> _Passage shown_
※

Father-of-two started coughing up blood after tearing windpipe while stifling sneeze


A father was left fearing for his life after a stifled sneeze tore his windpipe.

Andrew McDougall, 29, from Blairgowrie in Perthshire, Scotland, was driving home from work in the summer of 2022 when he felt the need to sneeze and pinched his nose.

As he stifled the urge, he said he felt a “pop” followed by a stiff neck, but he initially thought nothing of the sensation.

It wasn’t until he arrived home that the extent of the injury revealed itself, and he was whisked to hospital by his partner.

Speaking to STV News, Mr McDougall said he arrived home and realised his voice was a “higher pitch” before he “brought up this thick blood”.

The dad-of-two said that after arriving home he asked his partner if he sounded “a bit different”.

He said: “It was a higher pitch. Around ten minutes later, I had to clear my throat, and I brought up this thick blood.

“That’s when Kirstie [Andrew’s partner] phoned for an ambulance.”

Andrew was rushed to hospital, where doctors discovered he had suffered a two-millimetre tear in his windpipe.

He stayed in hospital for three nights before returning home and spending several more weeks in recovery.

Researchers later took an interest in the unusual case and featured Mr McDougall in a British Medical Journal report.

They found that he was one of very few people known to have sustained a sneeze-related tear to his windpipe on record, and “could have led to his death”.

Lead reviewer Dr Rasads Misirovs, an ENT specialist, said the condition is “extremely rare”, and a similar case likely wouldn’t be heard of in the “next few years or even decades”.

He explained the condition is caused when air does not pass through the windpipe and the tubes connecting to people’s lungs named bronchioles.

When it goes to the wrong part of the body – in this case, the throat – he said, the reaction is akin to a bursting water pipe in a home that “goes everywhere”.

Mr McDougall’s injuries have since healed without surgery, but he has been left with lasting damage.

He said: “I don’t think my voice ever recovered. It often seems quite laboured, that might be from the trauma it caused my voice box.”

※

> _Material provided_
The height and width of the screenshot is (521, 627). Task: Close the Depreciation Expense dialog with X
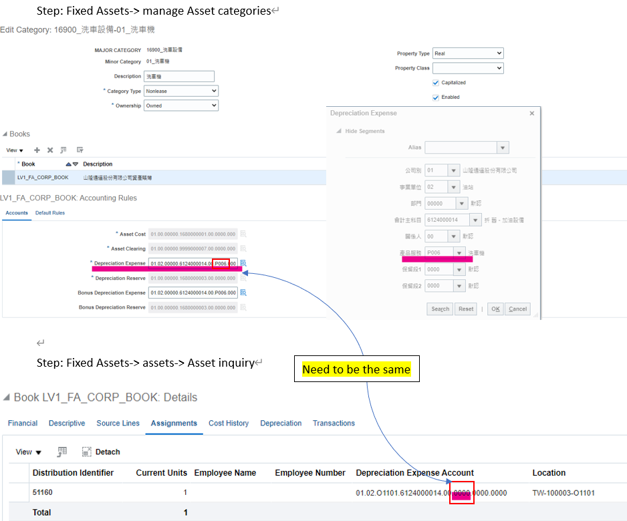[x=532, y=114]
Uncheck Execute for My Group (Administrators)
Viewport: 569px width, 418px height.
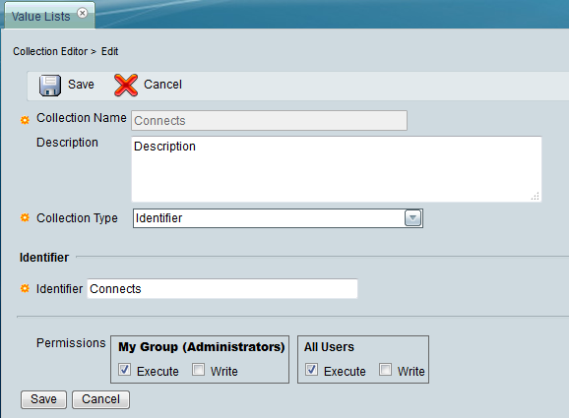pos(124,370)
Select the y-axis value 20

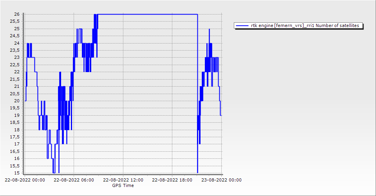pyautogui.click(x=16, y=101)
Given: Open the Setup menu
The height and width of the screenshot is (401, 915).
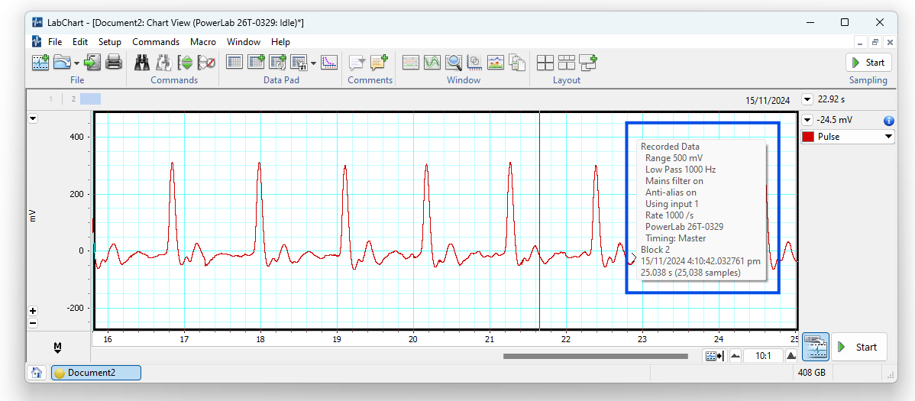Looking at the screenshot, I should tap(110, 42).
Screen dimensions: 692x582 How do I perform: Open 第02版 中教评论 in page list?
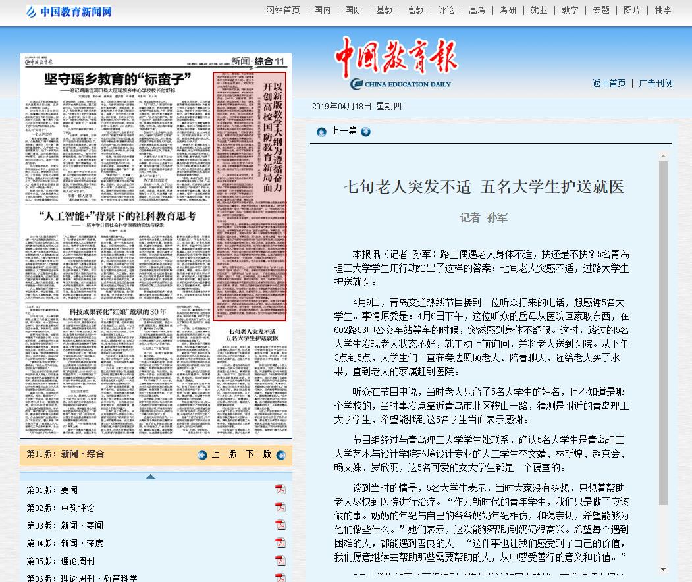(x=60, y=508)
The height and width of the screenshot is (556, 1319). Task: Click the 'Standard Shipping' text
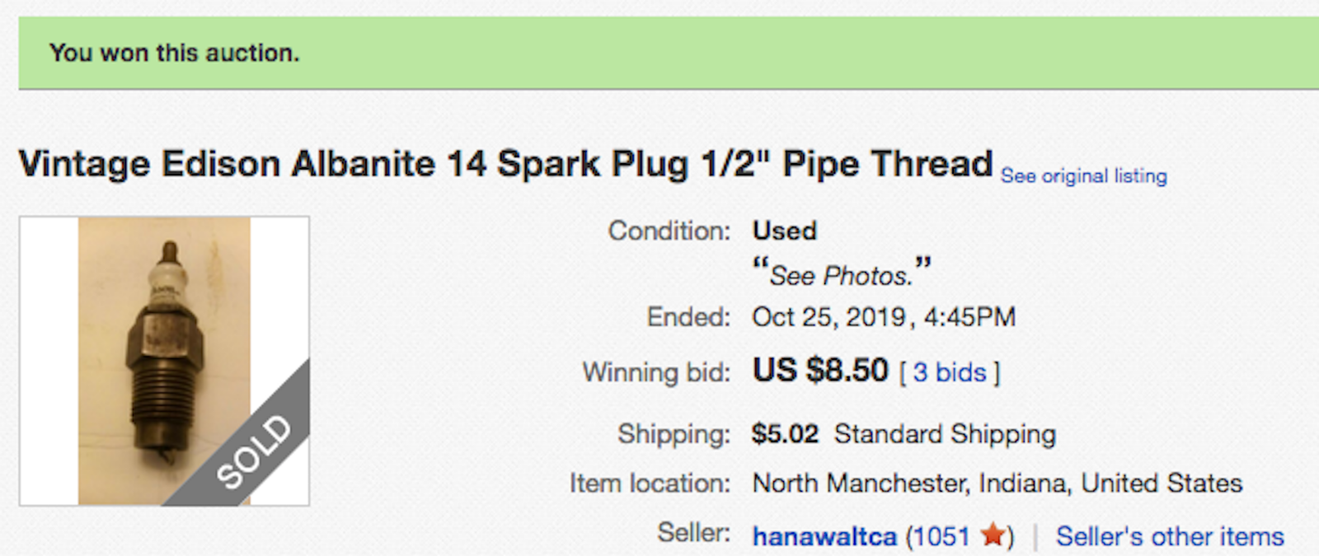click(x=944, y=434)
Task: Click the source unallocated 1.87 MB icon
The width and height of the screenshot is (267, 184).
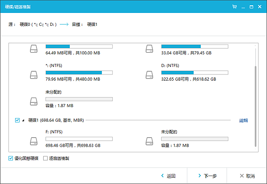Action: coord(34,101)
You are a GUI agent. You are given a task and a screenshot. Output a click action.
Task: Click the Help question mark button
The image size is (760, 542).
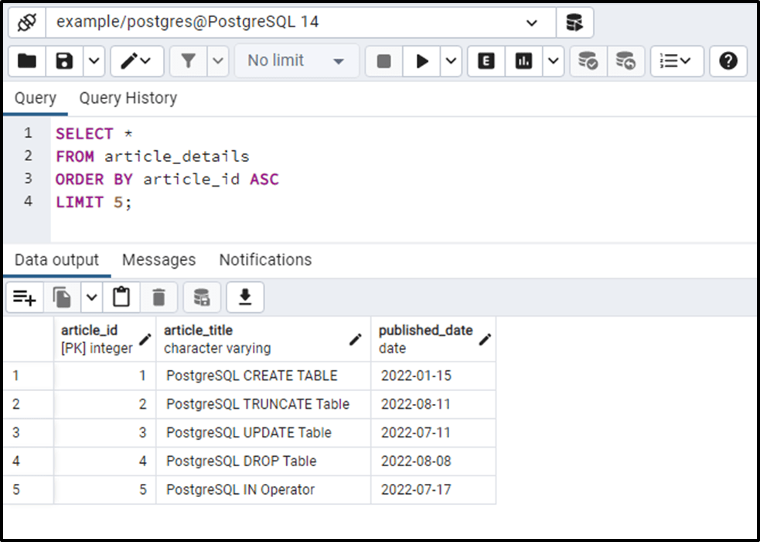coord(728,61)
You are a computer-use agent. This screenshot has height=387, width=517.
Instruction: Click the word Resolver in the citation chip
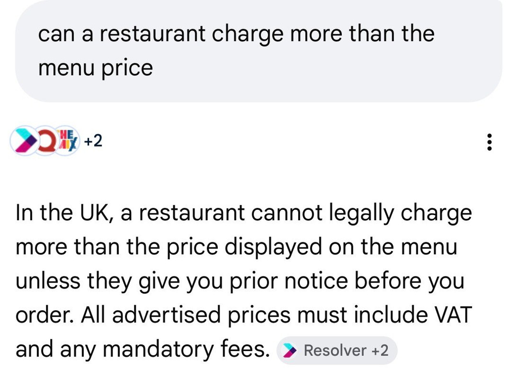point(335,351)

※

> _How to complete this task_
Translate this sentence from the news article above about the stifled sneeze into Spanish: "He stayed in hospital for three nights before returning home and spending several more weeks in recovery."

> _Your solution_
Permaneció en el hospital tres noches antes de volver a casa y pasar varias semanas más recuperándose.